> [What is required]
Copy the listing lines word for word, from the line containing "You are a GUI" up to and including the last line of the listing.

> [Extracted material]
****

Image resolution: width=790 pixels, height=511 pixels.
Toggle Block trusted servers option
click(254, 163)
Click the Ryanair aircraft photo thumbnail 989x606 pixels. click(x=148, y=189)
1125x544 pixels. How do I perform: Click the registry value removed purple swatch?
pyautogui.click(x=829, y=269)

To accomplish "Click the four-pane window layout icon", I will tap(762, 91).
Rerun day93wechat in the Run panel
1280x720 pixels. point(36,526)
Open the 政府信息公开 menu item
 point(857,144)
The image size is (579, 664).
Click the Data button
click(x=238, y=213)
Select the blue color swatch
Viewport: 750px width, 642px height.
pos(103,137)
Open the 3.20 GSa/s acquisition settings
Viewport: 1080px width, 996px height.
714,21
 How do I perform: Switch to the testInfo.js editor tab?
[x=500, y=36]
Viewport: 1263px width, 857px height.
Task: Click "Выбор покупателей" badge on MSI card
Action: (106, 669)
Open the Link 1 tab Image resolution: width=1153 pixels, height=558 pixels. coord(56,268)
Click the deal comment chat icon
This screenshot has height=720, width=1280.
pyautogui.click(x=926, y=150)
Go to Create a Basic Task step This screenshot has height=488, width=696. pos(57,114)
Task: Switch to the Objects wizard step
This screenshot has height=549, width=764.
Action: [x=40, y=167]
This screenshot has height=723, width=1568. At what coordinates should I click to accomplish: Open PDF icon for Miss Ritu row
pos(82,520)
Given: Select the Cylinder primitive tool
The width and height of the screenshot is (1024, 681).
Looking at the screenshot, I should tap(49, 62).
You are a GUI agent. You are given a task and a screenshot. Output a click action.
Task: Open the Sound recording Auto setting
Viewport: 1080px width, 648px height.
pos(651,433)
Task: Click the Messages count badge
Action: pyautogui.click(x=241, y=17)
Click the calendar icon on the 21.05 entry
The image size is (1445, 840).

****

> [Solved exercise]
You are a GUI agent. You are given a task and a screenshot. Output a click action.
Task: Open the Sound recording Auto setting
Viewport: 1080px width, 648px height.
pos(651,433)
Task: Click the Messages count badge
Action: pyautogui.click(x=241, y=17)
Click the calendar icon on the 21.05 entry
The image size is (1445, 840).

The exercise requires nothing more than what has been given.